La palabra envidia proviene del vocablo latino invidia, que entre los romanos también designaba sentimientos como “antipatía”, “odio”, “mala voluntad”, “impopularidad”, “celos”, “rivalidad”. Por ejemplo, “invidia Numantini foederis” significaba “impopularidad del tratado con Numancia”. En la epístola de San Pablo a los Gálatas leemos estas palabras: “los que siguen malos deseos cometen inmoralidades sexuales, hacen cosas impuras y viciosas, adoran ídolos y practican la brujería. Mantienen odios, discordias y celos. … son envidiosos, glotones, borrachos …”. ¿Nos damos cuenta el lugar que ocupa la envidia en la mente del Apóstol? No se trata de una modalidad del carácter ni de una distorsión de las normas sociales. Se trata de un pecado, y como tal tenemos que considerarla.
La envidia suele tratarse como un fenómeno psicológico comúnmente asociado al complejo de inferioridad o a algún trauma emocional sufrido en la niñez o en los años formativos. La persona envidiosa sufre de insatisfacción, frustración o represión. Hay casos en que cambios de fortuna o escenario que dañan el estilo de vida de una persona, la convierten en una víctima de la envidia.
La carencia de un talento que a otro le sobra, causa envidia en las personas que no disponen de un punto de apoyo para apreciar sus propios valores. Como dijo Napoleón Bonaparte: “la envidia es una declaración de inferioridad”. y lo que es más triste, también suele ser la perversión de la admiración. Pudiéramos repetir, como nuestras y de ahora, las palabras del libro de Job: “es cierto que al necio lo mata la ira, y al codicioso lo consume la envidia”.
En el “Catecismo de la Iglesia Católica” encontramos esta expresión: “las injusticias, las desigualdades excesivas de orden económico y social, la envidia, la desconfianza y el orgullo, que existen entre los hombres y las naciones amenazan sin cesar la paz y causan las guerras”. Es evidente que el envidioso causa problemas, para sí mismo, y para las personas a las que envidia, pues clausura el amor, la amistad, la convivencia y la armonía.

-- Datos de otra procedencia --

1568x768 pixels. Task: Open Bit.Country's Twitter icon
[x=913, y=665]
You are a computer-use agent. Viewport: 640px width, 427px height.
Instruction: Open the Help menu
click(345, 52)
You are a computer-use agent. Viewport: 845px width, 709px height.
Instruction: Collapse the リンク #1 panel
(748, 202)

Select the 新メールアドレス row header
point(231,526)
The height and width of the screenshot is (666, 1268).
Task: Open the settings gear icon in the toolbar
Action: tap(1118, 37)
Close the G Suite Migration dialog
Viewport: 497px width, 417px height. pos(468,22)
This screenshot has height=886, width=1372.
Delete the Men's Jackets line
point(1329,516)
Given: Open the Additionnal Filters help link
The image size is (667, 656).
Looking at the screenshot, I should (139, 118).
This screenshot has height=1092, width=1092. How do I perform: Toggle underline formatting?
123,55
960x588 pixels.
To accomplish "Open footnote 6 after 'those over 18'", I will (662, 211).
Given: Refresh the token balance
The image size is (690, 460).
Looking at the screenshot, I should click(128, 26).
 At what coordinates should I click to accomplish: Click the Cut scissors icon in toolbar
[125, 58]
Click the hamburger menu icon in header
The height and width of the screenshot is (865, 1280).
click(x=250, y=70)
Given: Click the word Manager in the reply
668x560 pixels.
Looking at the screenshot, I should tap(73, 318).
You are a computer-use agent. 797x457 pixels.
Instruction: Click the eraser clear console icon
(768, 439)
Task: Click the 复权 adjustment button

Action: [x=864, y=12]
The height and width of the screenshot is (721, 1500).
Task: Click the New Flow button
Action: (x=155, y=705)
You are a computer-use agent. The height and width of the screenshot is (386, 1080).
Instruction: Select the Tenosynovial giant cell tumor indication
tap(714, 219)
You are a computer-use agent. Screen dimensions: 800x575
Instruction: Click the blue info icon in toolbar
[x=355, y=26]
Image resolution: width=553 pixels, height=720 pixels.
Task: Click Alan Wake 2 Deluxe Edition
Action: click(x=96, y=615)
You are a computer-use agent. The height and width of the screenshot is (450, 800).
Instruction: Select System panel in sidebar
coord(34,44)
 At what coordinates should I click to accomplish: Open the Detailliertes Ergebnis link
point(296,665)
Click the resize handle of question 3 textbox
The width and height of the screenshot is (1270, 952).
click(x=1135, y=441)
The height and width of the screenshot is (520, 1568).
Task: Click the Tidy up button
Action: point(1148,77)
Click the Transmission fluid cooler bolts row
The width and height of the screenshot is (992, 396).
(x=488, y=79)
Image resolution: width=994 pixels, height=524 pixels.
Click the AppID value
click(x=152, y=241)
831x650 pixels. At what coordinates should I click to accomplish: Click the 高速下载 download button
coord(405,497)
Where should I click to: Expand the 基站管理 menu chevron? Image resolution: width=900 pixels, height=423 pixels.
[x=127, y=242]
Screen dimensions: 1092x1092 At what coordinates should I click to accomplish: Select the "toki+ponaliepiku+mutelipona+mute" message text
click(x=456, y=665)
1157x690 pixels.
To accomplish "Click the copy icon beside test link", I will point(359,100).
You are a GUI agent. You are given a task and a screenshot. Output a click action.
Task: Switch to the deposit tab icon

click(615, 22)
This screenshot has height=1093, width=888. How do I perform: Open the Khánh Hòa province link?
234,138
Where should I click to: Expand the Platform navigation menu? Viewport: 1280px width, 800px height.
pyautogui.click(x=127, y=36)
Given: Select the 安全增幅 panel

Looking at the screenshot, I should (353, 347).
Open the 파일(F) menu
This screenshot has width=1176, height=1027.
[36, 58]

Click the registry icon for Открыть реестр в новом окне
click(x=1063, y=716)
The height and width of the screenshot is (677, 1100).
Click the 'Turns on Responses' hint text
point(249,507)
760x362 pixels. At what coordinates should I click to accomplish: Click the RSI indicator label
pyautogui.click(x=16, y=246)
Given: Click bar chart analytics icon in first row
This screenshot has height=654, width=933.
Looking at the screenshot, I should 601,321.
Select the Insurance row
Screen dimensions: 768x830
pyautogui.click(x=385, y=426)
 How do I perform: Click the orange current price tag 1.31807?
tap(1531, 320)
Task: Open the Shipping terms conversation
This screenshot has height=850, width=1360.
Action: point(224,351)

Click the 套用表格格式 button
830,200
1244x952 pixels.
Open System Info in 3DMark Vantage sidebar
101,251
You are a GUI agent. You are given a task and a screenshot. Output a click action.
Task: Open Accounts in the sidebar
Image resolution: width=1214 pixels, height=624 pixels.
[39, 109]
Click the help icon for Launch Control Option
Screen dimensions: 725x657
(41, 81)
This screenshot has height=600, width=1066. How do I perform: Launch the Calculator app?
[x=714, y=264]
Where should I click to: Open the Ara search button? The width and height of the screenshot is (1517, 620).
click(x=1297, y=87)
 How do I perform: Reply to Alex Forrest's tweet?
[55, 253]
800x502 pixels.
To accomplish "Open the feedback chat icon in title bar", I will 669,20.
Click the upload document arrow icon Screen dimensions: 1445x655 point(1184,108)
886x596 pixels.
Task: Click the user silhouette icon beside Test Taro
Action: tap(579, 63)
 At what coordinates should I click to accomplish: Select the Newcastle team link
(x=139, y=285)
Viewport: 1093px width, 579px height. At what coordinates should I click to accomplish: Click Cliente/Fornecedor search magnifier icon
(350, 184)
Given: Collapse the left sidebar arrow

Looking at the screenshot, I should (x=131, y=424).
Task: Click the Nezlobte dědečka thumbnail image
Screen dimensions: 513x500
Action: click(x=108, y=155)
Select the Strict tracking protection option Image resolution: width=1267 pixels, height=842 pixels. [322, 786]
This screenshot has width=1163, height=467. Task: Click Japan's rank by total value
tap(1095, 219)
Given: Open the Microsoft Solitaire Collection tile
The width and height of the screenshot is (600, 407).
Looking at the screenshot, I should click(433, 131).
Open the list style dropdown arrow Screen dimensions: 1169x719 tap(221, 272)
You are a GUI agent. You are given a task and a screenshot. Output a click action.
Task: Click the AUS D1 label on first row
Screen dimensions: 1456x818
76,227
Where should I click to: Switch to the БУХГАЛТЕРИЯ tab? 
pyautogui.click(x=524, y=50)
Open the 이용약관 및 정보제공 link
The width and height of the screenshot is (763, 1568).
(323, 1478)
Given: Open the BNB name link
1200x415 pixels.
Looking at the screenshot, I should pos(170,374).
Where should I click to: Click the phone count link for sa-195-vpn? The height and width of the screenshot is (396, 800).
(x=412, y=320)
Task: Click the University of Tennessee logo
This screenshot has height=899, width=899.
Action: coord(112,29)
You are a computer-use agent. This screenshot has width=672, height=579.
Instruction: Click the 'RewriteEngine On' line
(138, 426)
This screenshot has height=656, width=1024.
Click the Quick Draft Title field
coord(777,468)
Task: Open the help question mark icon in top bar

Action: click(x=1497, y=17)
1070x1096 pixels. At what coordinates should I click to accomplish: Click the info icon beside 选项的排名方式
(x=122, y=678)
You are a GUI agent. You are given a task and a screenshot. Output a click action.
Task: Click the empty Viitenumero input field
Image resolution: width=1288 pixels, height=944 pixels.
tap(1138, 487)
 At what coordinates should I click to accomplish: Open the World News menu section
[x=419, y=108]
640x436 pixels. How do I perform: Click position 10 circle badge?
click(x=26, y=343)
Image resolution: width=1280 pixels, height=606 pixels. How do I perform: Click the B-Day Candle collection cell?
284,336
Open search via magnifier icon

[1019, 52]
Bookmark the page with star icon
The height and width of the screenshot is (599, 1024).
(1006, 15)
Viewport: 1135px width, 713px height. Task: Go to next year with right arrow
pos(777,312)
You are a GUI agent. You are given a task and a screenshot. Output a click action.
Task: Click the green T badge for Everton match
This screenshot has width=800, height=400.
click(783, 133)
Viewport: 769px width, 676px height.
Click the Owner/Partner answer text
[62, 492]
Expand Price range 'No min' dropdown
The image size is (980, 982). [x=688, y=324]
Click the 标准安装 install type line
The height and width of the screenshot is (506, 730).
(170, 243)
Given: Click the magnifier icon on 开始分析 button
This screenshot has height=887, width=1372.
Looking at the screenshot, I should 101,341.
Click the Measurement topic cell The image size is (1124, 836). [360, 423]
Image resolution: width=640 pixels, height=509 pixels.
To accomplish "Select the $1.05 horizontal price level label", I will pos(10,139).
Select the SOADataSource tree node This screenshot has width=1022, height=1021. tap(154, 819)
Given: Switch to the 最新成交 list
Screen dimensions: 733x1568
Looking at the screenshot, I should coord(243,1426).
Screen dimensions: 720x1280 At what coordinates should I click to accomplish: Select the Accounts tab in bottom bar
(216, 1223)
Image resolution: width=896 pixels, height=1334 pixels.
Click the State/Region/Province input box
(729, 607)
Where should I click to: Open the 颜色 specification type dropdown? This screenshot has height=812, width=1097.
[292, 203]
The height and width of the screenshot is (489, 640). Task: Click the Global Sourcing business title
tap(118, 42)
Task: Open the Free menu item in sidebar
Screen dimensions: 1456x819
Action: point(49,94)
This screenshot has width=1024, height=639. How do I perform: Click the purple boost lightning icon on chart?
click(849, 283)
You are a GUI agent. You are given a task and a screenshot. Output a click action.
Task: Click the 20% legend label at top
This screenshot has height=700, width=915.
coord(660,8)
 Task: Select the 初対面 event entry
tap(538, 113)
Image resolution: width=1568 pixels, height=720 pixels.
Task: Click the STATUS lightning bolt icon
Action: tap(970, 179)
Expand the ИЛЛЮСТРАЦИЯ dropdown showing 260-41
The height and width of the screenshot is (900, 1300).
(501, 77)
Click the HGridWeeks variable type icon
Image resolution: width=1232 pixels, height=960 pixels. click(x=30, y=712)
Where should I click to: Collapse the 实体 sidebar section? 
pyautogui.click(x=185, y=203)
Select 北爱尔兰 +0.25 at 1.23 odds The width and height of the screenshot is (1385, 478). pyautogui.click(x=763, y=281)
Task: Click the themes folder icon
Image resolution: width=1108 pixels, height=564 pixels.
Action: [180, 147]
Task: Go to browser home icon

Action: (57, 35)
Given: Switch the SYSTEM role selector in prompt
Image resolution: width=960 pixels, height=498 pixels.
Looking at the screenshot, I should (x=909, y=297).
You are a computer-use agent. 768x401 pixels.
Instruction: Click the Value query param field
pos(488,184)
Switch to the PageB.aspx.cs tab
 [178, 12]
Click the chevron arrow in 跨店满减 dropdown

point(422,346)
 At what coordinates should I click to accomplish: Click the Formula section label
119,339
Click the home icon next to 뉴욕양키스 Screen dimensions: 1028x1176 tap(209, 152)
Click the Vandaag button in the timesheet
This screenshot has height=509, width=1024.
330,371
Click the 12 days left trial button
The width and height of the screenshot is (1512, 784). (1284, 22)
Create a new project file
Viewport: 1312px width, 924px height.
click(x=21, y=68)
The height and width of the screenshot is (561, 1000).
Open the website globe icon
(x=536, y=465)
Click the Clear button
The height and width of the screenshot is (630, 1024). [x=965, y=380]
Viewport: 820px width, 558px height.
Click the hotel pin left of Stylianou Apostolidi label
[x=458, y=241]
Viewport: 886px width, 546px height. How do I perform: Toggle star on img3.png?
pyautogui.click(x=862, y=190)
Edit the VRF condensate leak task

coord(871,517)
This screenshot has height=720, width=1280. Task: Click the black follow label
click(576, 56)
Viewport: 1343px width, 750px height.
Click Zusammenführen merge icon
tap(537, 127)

Existen pruebas sicológicas para determinar nuestra medida de envidia, pues se supone que todos tengamos una dosis de la misma. Lo dijo de manera brillante Leonardo da Vinci, “antes habrá cuerpo sin sombra que virtud sin envidia”. Desde un punto de vista religioso la envidia se aniquila cuando una persona acepta sobre sí misma el amor y el poder de Dios. Es famosa la estrofa de Fray Luis de León cuando padecía injustamente la humillación de la cárcel:
“Aquí la envidia y mentira
me tuvieron encerrado.
Dichoso el humilde estado
del sabio que se retira
de aqueste mundo malvado,
y con pobre mesa y casa
en el campo deleitoso
con sólo Dios se compasa
y a solas su vida pasa
ni envidiado ni envidioso”.
La envidia es una enfermedad. Ocurre a menudo que el envidioso no es consciente de su pecado, porque, sin sentir que hace y se hace mal, emplea más tiempo en rumiar sus supuestas desgracias que en apreciar sus bendiciones reales; pero como pecado, puede ser perdonado, y como enfermedad puede ser curado.
Bueno es admirar el logro ajeno, observar con espíritu de aprendizaje el alcance de los demás, exaltar los méritos que engalanan la frente de los sabios y saborear el halo de luz que rodea la cabeza de los santos; pero cuando uno convierte la admiración, el aprendizaje y la devoción en envidia, convierte en arena el polvo de los diamantes. Voltaire lo dijo con deslumbrante brevedad: “distinguid bien la envidia de la emulación: una conduce al deshonor, la otra a la gloria”.